UMA, program crashes when accessing a cudaMallocManaged array from host

I have some code with UMA and it is not really working as I expected. The code below corresponds to the .cuh and .cu:

Array_Ops.cuh

extern "C"
	{
	__declspec(dllexport) size_t array_1D_size = 0, array_1D_length = 0;
	__declspec(dllexport) float *array_1D_1, *array_1D_2;

	__declspec(dllexport) void allocate_arrays_1D(size_t MB);
	__declspec(dllexport) void deallocate_arrays_1D(void);
	__declspec(dllexport) void print_arrays_1D(void);
	}

Array_Ops.cu

#include "Array_Ops.cuh"
#include <sstream>	// For the array printing
#include <fstream>	// For the array printing
#include <string>	// For the array printing

using std::stringstream;
using std::ofstream;
using std::string;

__declspec(dllexport) void allocate_arrays_1D(size_t MB)
    {
    array_1D_length   = (MB * 1024 * 1024) / sizeof(size_t);
    array_1D_size     = array_1D_length * sizeof(size_t);

    cudaMallocManaged(&array_1D_1, array_1D_size);
    cudaMallocManaged(&array_1D_2, array_1D_size);

    cudaMemset(array_1D_1, 0, array_1D_size);
    cudaMemset(array_1D_2, 0, array_1D_size);
    }

__declspec(dllexport) void deallocate_arrays_1D(void)
    {
    cudaFree(array_1D_1);
    cudaFree(array_1D_2);
    array_1D_size = array_1D_length = 0;
    }

__declspec(dllexport) void print_arrays_1D(void)
	{
	stringstream ss_in, ss_out;
	ss_in << "Input_Array_GPU_1D_" << array_1D_length << ".txt";
	ss_out << "Output_Array_GPU_1D_" << array_1D_length << ".txt";

	string file_name = ss_in.str();
	ofstream array_1_out(file_name, ofstream::out);

	for (size_t i = 0; i < array_1D_length; i++)
		array_1_out << array_1D_1[i] << std::endl;
	array_1_out.close();

	file_name = ss_out.str();
	ofstream array_2_out(file_name, ofstream::out);

	for (size_t i = 0; i < array_1D_length; i++)
		array_2_out << array_1D_2[i] << std::endl;
	array_2_out.close();
	}

The header declares a few variables and 3 functions, to allocate, deallocate and print the arrays. I do some operations on these arrays and need to print their content to disk for quality control.
In the implementation I allocate the arrays with cudaMallocManaged, and while I operate these arrays from within the device, the application works fine, but then I need to print stuff to disk and use the print_arrays_1D() method.

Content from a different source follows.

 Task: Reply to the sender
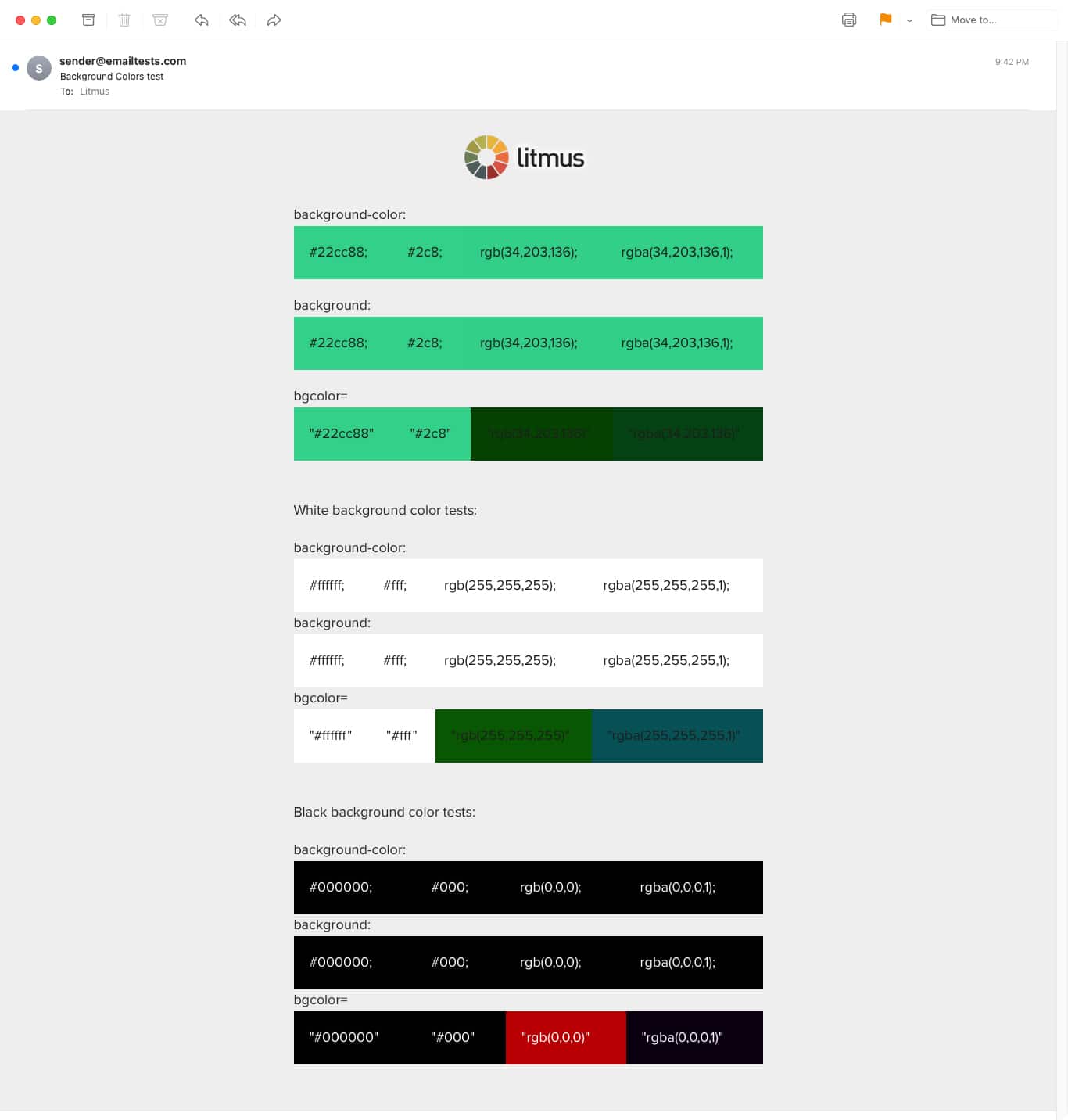[x=202, y=20]
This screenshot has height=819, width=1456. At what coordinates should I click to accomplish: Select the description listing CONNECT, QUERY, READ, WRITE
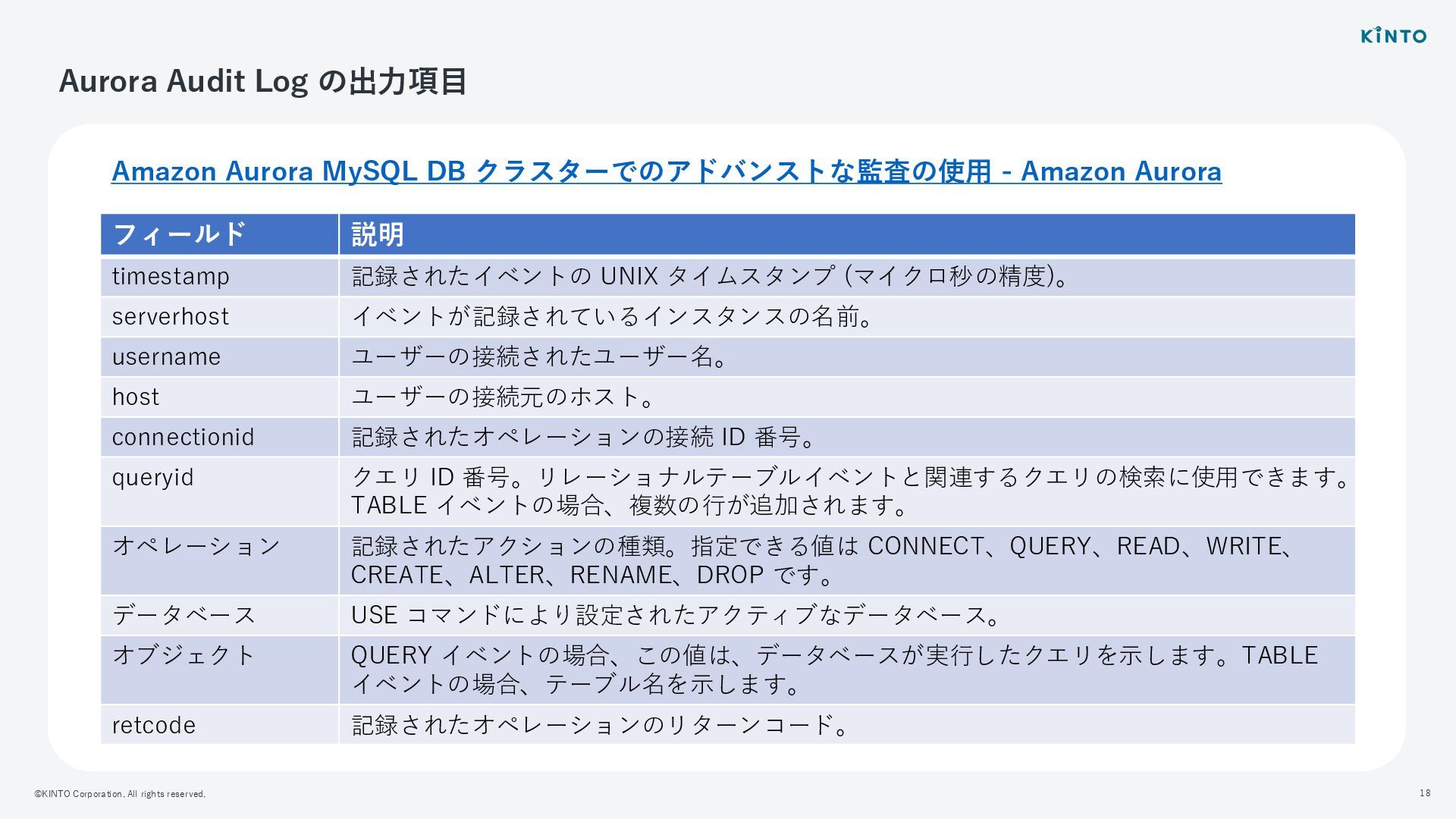(x=825, y=560)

Since it is running just host code, I was expecting the UMA to transparently move arrays 1 and 2 from device memory to host memory, but the program will crash at the loop starting at line 38 in the .cu file. That is, when the program tries to read the array which, until that point, is in device memory.

I thought of trying to allocate a temporary array with new, do a cudaMemcpy from the array in device to this temp array and see what happens, but then it negates the point of using UMA. As for the error handling in CUDA calls, they are omitted just for simplicity and easier reading.
Do you guys see any problem in this code?
If you need further clarification, just let me know.

after touching managed data on the device (or indeed launching any kernel at all, and possibly even certain CUDA runtime API calls which may launch a kernel, such as cudaMemcpy* with cudaDeviceToDevice; it’s possible even cudaMemset may launch a GPU kernel under the hood), on windows (its evident you are on windows) it is necessary to execute a call to cudaDeviceSynchronize(), before attempting to touch any managed data in host code.

Failure to do so will generally result in application crash - seg fault.

Good morning, txbob, and thanks for your reply.

Your advice solved the issue and it is not the first time you advise me on the cudaDeviceSynchronize. However, though I suspected CUDA calls could launch kernel functions “under the hood”, I thought the synchronization was only for user kernel calls, func <<<M, N>>> (PARAMS).

In my case, what I didn’t mention is that the managed arrays were being populated by cuRAND. Now I placed a cudaDeviceSynchronize() between curandGenerateUniform() and curandDestroyGenerator(), that is, right after cuRAND writes to the array and just before the generator is released.

Since I will need to scale the values generated by cuRAND, I will write a device method so the arrays remain in the card’s memory and now I know that a call to cudaDeviceSynchronize() will be needed. What is really strange is that in pretty much all cuRAND examples I have found, including that in Nvidia’s guide, there is no call to cudaDeviceSynchronize() even after the curandGenerateUniform() and cudaMemcpy() calls…

That is presumably because these examples do not make use of managed data (I haven’t checked). In CUDA, host and device code frequently operate asynchronously, that is, independently of each other. But at certain points, such as when accessing a shared resource like managed data, there is a need for the two sides to sync up.

Njuffa, in my particular case I was trying to print the array contents before curand finished populating it. For small arrays, maybe it was finishing fast enough so that when the print command was executed, no writing was being performed. So it was easy to miss the problem.
As soon as increased the array size, then it started to crash. Putting the barrier totally fixed it.
Thanks for your input.